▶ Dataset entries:

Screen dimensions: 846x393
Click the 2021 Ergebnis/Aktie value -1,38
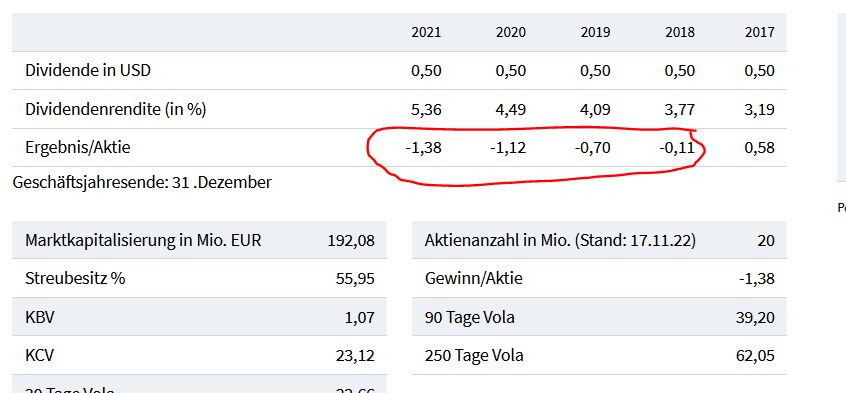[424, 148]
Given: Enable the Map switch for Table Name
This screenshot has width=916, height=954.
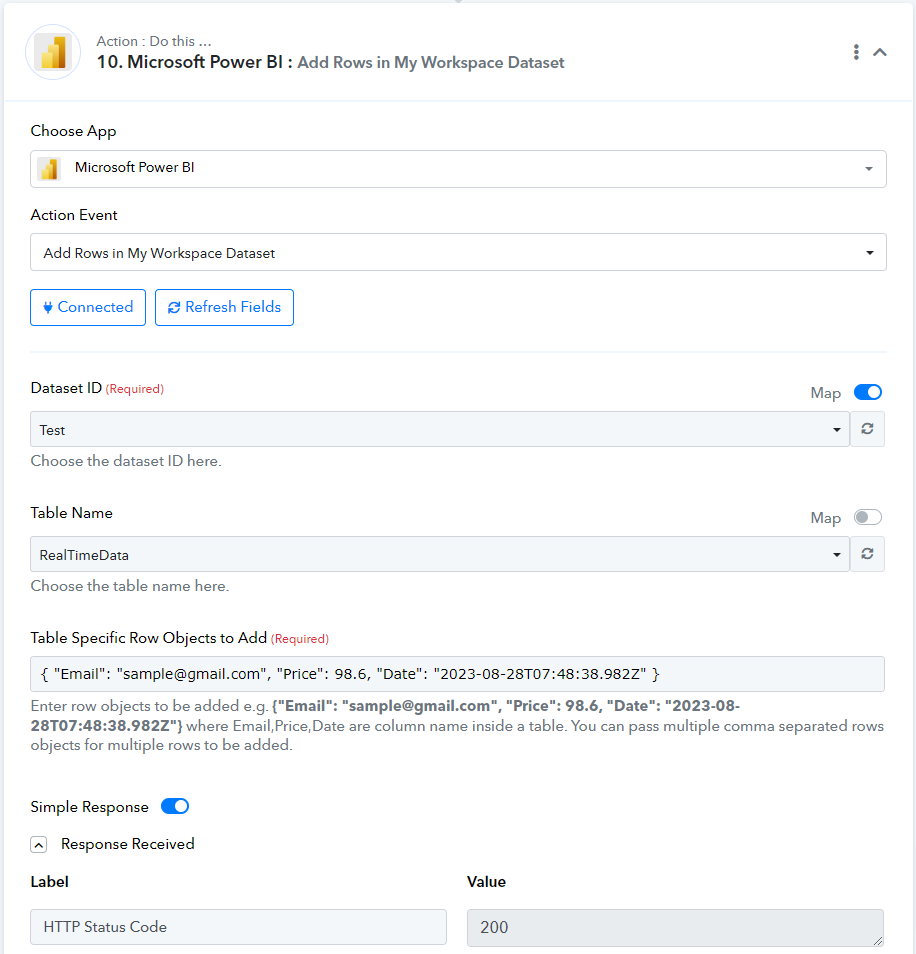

▶ EXERCISE OBJECTIVE: Transcribe every line of the data above word for word, leaving the pictures out of your answer.

▶ RESPONSE TO THE TASK:
Screen dimensions: 846x393
Click the 2021 Ergebnis/Aktie value -1,38
[424, 148]
Given: Enable the Map switch for Table Name
This screenshot has width=916, height=954.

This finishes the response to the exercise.